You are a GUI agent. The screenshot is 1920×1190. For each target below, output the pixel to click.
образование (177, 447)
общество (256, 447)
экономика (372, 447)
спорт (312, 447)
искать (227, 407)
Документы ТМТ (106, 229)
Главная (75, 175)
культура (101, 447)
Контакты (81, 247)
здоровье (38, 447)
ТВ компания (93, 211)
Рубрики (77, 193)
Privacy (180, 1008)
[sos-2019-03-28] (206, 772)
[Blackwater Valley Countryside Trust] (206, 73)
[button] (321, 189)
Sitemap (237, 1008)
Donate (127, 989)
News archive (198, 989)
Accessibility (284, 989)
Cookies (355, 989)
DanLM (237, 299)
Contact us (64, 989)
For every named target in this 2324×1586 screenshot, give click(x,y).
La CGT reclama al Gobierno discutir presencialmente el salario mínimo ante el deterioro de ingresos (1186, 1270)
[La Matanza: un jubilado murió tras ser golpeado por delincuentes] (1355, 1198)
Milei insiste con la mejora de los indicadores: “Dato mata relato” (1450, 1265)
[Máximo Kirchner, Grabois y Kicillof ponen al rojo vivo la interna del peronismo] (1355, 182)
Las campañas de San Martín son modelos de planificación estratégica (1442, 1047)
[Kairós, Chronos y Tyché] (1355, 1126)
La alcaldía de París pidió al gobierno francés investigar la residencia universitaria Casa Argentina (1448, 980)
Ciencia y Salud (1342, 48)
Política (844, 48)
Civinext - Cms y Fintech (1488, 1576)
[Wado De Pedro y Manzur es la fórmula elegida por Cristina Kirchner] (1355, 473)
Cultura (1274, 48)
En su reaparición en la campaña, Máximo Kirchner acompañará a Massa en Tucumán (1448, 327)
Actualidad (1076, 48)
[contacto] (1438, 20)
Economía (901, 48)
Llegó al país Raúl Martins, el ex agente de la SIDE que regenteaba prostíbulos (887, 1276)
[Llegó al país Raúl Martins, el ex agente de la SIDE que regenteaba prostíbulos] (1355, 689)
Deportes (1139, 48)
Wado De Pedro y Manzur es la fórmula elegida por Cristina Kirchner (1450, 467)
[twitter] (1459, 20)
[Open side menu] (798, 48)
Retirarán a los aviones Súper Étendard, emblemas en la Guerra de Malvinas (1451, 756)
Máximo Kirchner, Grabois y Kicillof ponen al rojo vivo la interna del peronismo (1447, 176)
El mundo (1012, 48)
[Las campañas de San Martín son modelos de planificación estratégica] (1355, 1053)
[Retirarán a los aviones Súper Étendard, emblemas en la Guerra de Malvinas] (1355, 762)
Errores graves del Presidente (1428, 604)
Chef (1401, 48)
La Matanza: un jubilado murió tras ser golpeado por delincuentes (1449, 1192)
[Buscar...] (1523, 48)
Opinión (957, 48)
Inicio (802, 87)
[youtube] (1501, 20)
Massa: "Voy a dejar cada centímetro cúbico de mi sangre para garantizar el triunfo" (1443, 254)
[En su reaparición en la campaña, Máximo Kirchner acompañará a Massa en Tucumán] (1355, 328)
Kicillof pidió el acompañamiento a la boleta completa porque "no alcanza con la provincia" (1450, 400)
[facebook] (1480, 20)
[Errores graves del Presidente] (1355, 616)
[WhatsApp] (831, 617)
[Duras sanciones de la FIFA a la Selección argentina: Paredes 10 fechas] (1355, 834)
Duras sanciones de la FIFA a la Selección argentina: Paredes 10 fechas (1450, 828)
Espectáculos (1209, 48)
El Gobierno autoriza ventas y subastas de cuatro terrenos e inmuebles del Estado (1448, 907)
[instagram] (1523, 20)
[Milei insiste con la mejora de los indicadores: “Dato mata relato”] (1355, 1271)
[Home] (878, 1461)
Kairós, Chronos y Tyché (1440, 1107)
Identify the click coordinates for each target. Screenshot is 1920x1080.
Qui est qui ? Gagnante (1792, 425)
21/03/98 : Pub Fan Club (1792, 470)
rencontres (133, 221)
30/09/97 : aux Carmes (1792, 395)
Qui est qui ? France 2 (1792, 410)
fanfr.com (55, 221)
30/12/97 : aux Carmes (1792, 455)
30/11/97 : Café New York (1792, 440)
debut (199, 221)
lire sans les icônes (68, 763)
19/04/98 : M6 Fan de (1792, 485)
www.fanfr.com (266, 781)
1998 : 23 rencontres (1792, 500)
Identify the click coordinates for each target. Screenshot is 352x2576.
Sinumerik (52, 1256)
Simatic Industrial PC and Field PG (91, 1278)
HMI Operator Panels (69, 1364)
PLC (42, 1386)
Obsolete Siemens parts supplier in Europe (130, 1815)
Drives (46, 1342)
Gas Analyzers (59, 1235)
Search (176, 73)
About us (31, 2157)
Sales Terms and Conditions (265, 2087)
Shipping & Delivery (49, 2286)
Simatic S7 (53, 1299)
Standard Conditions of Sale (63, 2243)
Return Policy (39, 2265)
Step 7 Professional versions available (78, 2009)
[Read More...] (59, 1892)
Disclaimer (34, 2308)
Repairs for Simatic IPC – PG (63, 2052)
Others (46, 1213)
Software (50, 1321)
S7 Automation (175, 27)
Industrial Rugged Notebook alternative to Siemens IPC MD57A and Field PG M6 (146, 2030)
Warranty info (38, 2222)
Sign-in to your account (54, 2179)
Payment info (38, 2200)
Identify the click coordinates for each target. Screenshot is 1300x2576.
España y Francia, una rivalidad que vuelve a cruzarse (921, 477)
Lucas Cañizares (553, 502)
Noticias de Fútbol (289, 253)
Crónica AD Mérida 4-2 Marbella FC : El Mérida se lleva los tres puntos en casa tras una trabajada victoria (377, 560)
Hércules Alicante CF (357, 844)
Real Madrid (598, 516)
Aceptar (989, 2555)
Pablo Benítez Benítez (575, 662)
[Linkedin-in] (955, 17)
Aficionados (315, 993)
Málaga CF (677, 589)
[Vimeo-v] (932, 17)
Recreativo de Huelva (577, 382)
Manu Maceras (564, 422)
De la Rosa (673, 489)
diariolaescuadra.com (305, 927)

════

> [PROBLEM DESCRIPTION]
Copy the listing above out again in its entirety, exactly as written.

> [TASK SOLUTION]
You are a GUI agent. The screenshot is 1920×1190. For each target below, output the pixel to click.
образование (177, 447)
общество (256, 447)
экономика (372, 447)
спорт (312, 447)
искать (227, 407)
Документы ТМТ (106, 229)
Главная (75, 175)
культура (101, 447)
Контакты (81, 247)
здоровье (38, 447)
ТВ компания (93, 211)
Рубрики (77, 193)
Privacy (180, 1008)
[sos-2019-03-28] (206, 772)
[Blackwater Valley Countryside Trust] (206, 73)
[button] (321, 189)
Sitemap (237, 1008)
Donate (127, 989)
News archive (198, 989)
Accessibility (284, 989)
Cookies (355, 989)
DanLM (237, 299)
Contact us (64, 989)
For every named target in this 2324×1586 screenshot, give click(x,y).
La CGT reclama al Gobierno discutir presencialmente el salario mínimo ante el deterioro de ingresos (1186, 1270)
[La Matanza: un jubilado murió tras ser golpeado por delincuentes] (1355, 1198)
Milei insiste con la mejora de los indicadores: “Dato mata relato” (1450, 1265)
[Máximo Kirchner, Grabois y Kicillof ponen al rojo vivo la interna del peronismo] (1355, 182)
Las campañas de San Martín son modelos de planificación estratégica (1442, 1047)
[Kairós, Chronos y Tyché] (1355, 1126)
La alcaldía de París pidió al gobierno francés investigar la residencia universitaria Casa Argentina (1448, 980)
Ciencia y Salud (1342, 48)
Política (844, 48)
Civinext - Cms y Fintech (1488, 1576)
[Wado De Pedro y Manzur es la fórmula elegida por Cristina Kirchner] (1355, 473)
Cultura (1274, 48)
En su reaparición en la campaña, Máximo Kirchner acompañará a Massa en Tucumán (1448, 327)
Actualidad (1076, 48)
[contacto] (1438, 20)
Economía (901, 48)
Llegó al país Raúl Martins, el ex agente de la SIDE que regenteaba prostíbulos (887, 1276)
[Llegó al país Raúl Martins, el ex agente de la SIDE que regenteaba prostíbulos] (1355, 689)
Deportes (1139, 48)
Wado De Pedro y Manzur es la fórmula elegida por Cristina Kirchner (1450, 467)
[twitter] (1459, 20)
[Open side menu] (798, 48)
Retirarán a los aviones Súper Étendard, emblemas en la Guerra de Malvinas (1451, 756)
Máximo Kirchner, Grabois y Kicillof ponen al rojo vivo la interna del peronismo (1447, 176)
El mundo (1012, 48)
[Las campañas de San Martín son modelos de planificación estratégica] (1355, 1053)
[Retirarán a los aviones Súper Étendard, emblemas en la Guerra de Malvinas] (1355, 762)
Errores graves del Presidente (1428, 604)
Chef (1401, 48)
La Matanza: un jubilado murió tras ser golpeado por delincuentes (1449, 1192)
[Buscar...] (1523, 48)
Opinión (957, 48)
Inicio (802, 87)
[youtube] (1501, 20)
Massa: "Voy a dejar cada centímetro cúbico de mi sangre para garantizar el triunfo" (1443, 254)
[En su reaparición en la campaña, Máximo Kirchner acompañará a Massa en Tucumán] (1355, 328)
Kicillof pidió el acompañamiento a la boleta completa porque "no alcanza con la provincia" (1450, 400)
[facebook] (1480, 20)
[Errores graves del Presidente] (1355, 616)
[WhatsApp] (831, 617)
[Duras sanciones de la FIFA a la Selección argentina: Paredes 10 fechas] (1355, 834)
Duras sanciones de la FIFA a la Selección argentina: Paredes 10 fechas (1450, 828)
Espectáculos (1209, 48)
El Gobierno autoriza ventas y subastas de cuatro terrenos e inmuebles del Estado (1448, 907)
[instagram] (1523, 20)
[Milei insiste con la mejora de los indicadores: “Dato mata relato”] (1355, 1271)
[Home] (878, 1461)
Kairós, Chronos y Tyché (1440, 1107)
Identify the click coordinates for each target. Screenshot is 1920x1080.
Qui est qui ? Gagnante (1792, 425)
21/03/98 : Pub Fan Club (1792, 470)
rencontres (133, 221)
30/09/97 : aux Carmes (1792, 395)
Qui est qui ? France 2 (1792, 410)
fanfr.com (55, 221)
30/12/97 : aux Carmes (1792, 455)
30/11/97 : Café New York (1792, 440)
debut (199, 221)
lire sans les icônes (68, 763)
19/04/98 : M6 Fan de (1792, 485)
www.fanfr.com (266, 781)
1998 : 23 rencontres (1792, 500)
Identify the click coordinates for each target. Screenshot is 352x2576.
Sinumerik (52, 1256)
Simatic Industrial PC and Field PG (91, 1278)
HMI Operator Panels (69, 1364)
PLC (42, 1386)
Obsolete Siemens parts supplier in Europe (130, 1815)
Drives (46, 1342)
Gas Analyzers (59, 1235)
Search (176, 73)
About us (31, 2157)
Sales Terms and Conditions (265, 2087)
Shipping & Delivery (49, 2286)
Simatic S7 (53, 1299)
Standard Conditions of Sale (63, 2243)
Return Policy (39, 2265)
Step 7 Professional versions available (78, 2009)
[Read More...] (59, 1892)
Disclaimer (34, 2308)
Repairs for Simatic IPC – PG (63, 2052)
Others (46, 1213)
Software (50, 1321)
S7 Automation (175, 27)
Industrial Rugged Notebook alternative to Siemens IPC MD57A and Field PG M6 (146, 2030)
Warranty info (38, 2222)
Sign-in to your account (54, 2179)
Payment info (38, 2200)
Identify the click coordinates for each target. Screenshot is 1300x2576.
España y Francia, una rivalidad que vuelve a cruzarse (921, 477)
Lucas Cañizares (553, 502)
Noticias de Fútbol (289, 253)
Crónica AD Mérida 4-2 Marbella FC : El Mérida se lleva los tres puntos en casa tras una trabajada victoria (377, 560)
Hércules Alicante CF (357, 844)
Real Madrid (598, 516)
Aceptar (989, 2555)
Pablo Benítez Benítez (575, 662)
[Linkedin-in] (955, 17)
Aficionados (315, 993)
Málaga CF (677, 589)
[Vimeo-v] (932, 17)
Recreativo de Huelva (577, 382)
Manu Maceras (564, 422)
De la Rosa (673, 489)
diariolaescuadra.com (305, 927)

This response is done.